Selected excerpt start

By Vern Edwards on Thursday, July 27, 2000 - 03:20 pm:


A couple of people have raised a flag about the possibility that a change in contract type might spark a protest. While their concerns are not groundless, I think we need to do a little analysis.

First, I have not been able to find a GAO decision in response to a protest about a change of contract type. Changes of contract type during the course of performance are not common, but they are not unheard of.

Second, the likelihood that GAO would sustain a protest about a change in contract type depends mainly on the impact that the change would have had on the outcome of the original competition. In that light, I would be much more concerned about a change from CPFF to FFP than I would about a change from CPAF to CPIF (which I have done) or FFP to FP with EPA.

Selected excerpt end
Entries shown start

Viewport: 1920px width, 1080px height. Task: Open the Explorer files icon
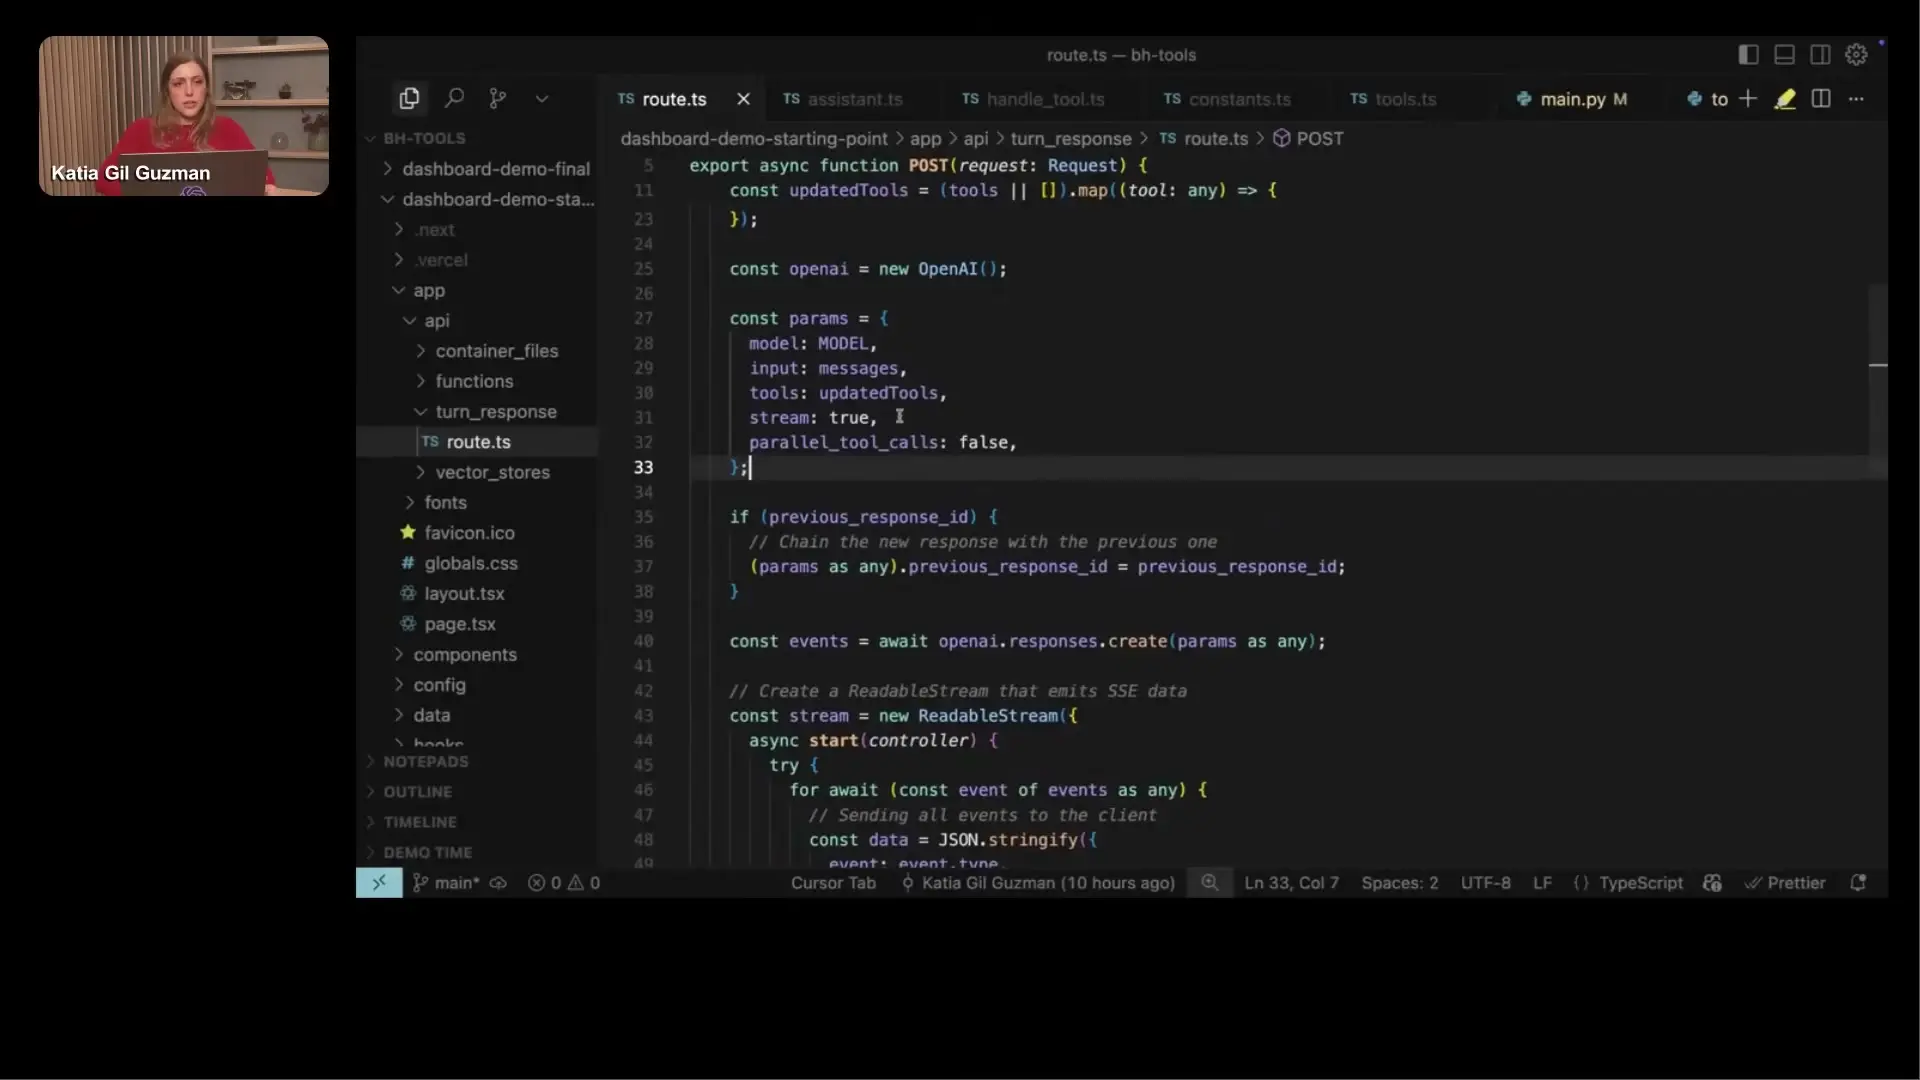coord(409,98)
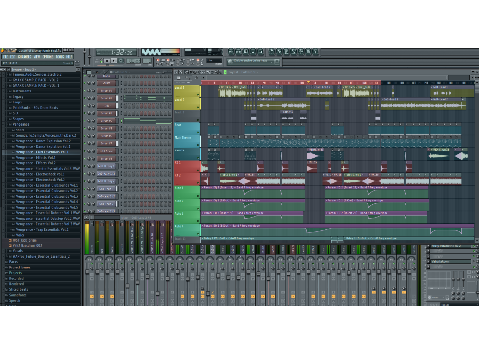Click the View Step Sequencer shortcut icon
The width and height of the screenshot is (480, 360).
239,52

Entries shown end
Entries shown start

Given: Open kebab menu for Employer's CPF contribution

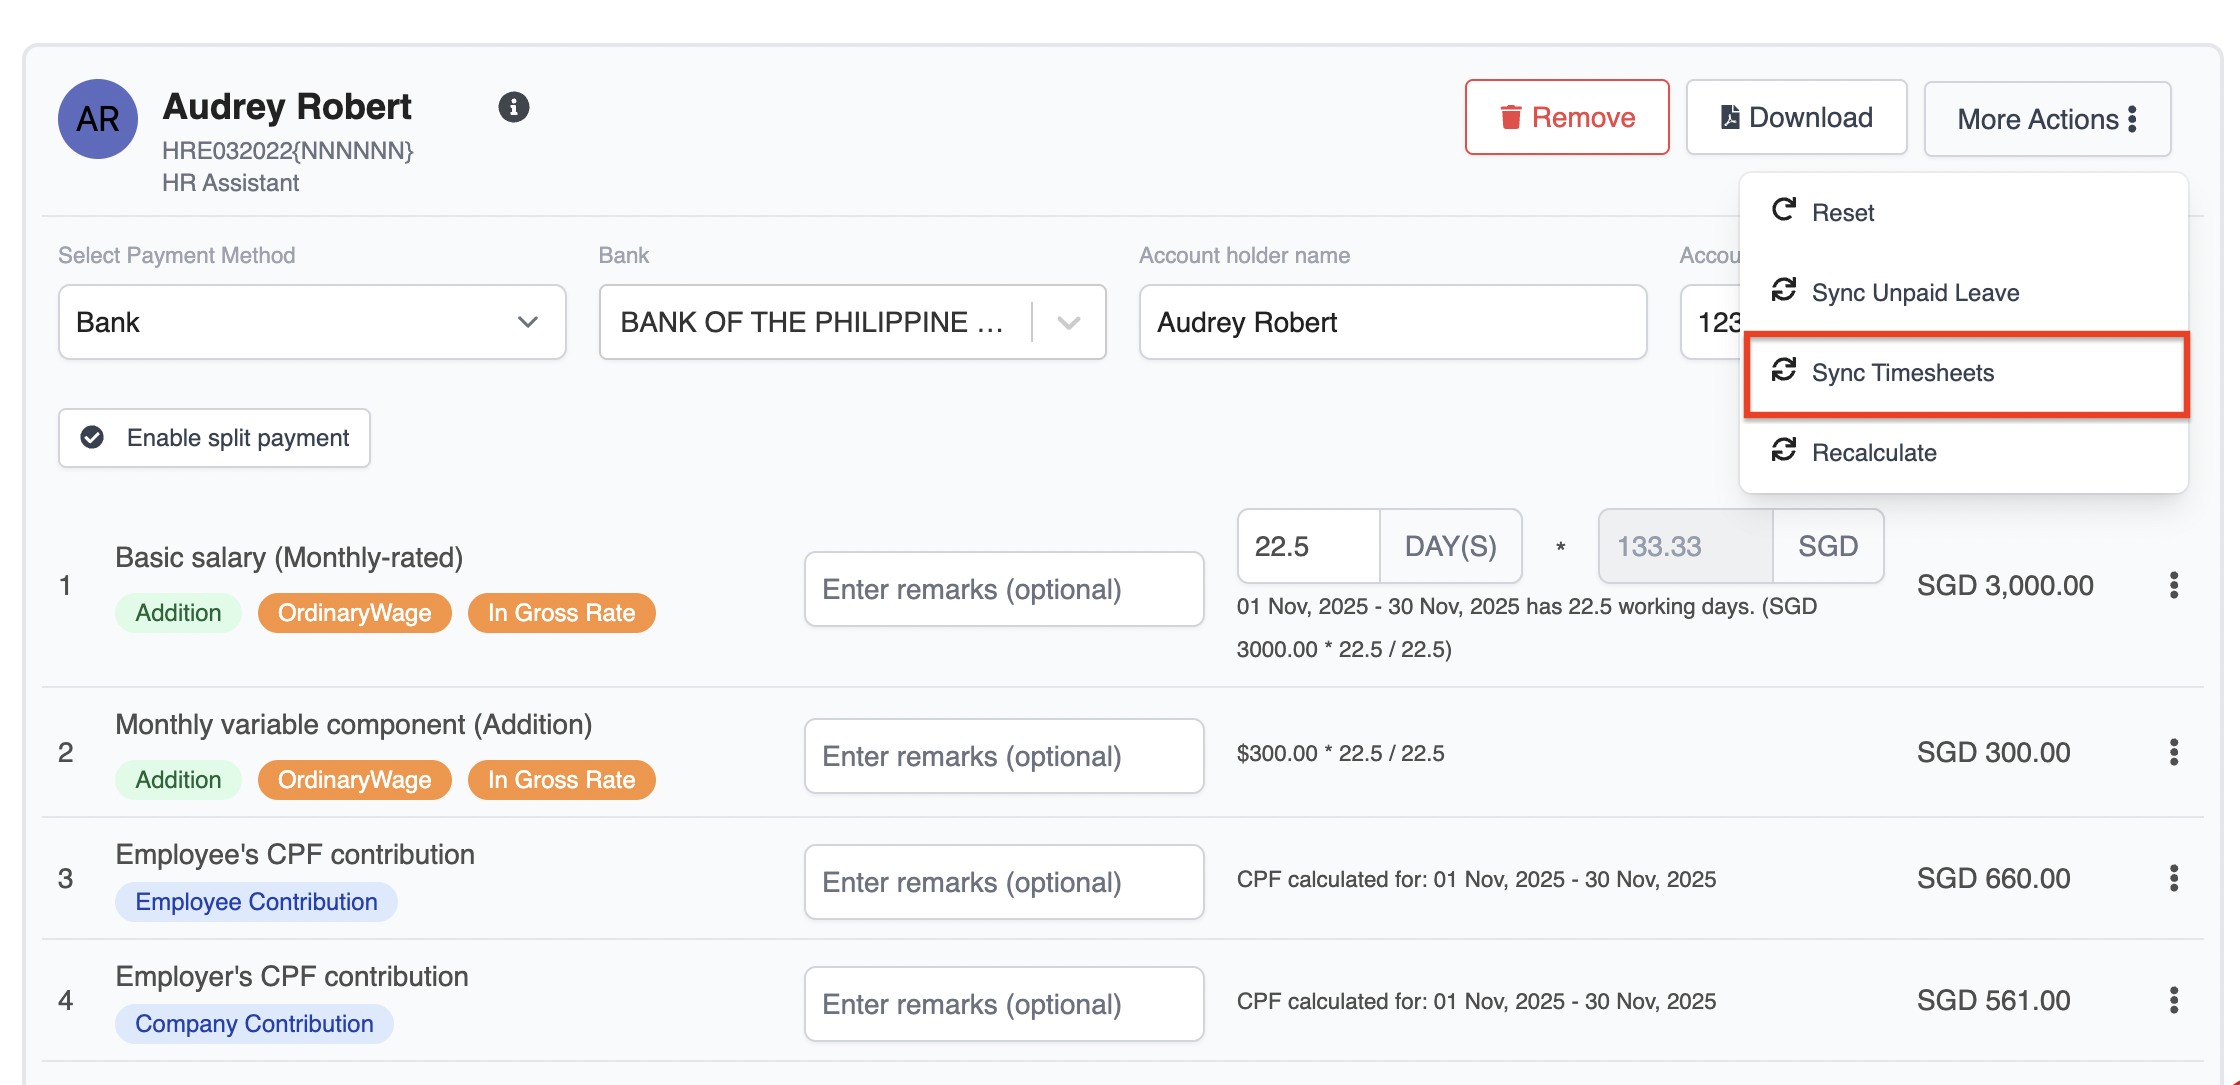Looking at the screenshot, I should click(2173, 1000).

Entries shown end

Short exercise - Carry on the post about changing contract type from the point where it stops. The records have no connection to the post about changing contract type.

Task output -
Third, the likelihood of getting a protest probably depends on how recently you awarded the contract. If the award was recent, then one of the losers is more likely to hear about the change and be motivated to protest in the hope of getting another chance to compete. A significant change soon after an award also makes the award on the original basis more questionable. Similarly, if you are making the change just before or after the exercise of an option, that would make the change more questionable.

Of course, you should document your contract file to explain why you think the change is necessary and in the best interests of the government, and why the change is better than a new procurement. As someone has pointed out, make sure that you obtain and document consideration for the change.

I share Eric's interest in why you want to make the change, especially on a services contract. While it is a seller's labor market, current economic conditions are not especially inflationary, so why an EPA clause? Is the contract period, excluding options, longer than one year?

By Eric Ottinger on Thursday, July 27, 2000 - 12:45 pm:


It stikes me that the question of whether (1) you are changing from a FFP to a FP with EPA to adapt to changing conditions or (2) allowing the contractor to "buy in" with a "low ball" proposal, then taking the contractor off the hook by renegotiating the contract, is very much in the eye of the beholder.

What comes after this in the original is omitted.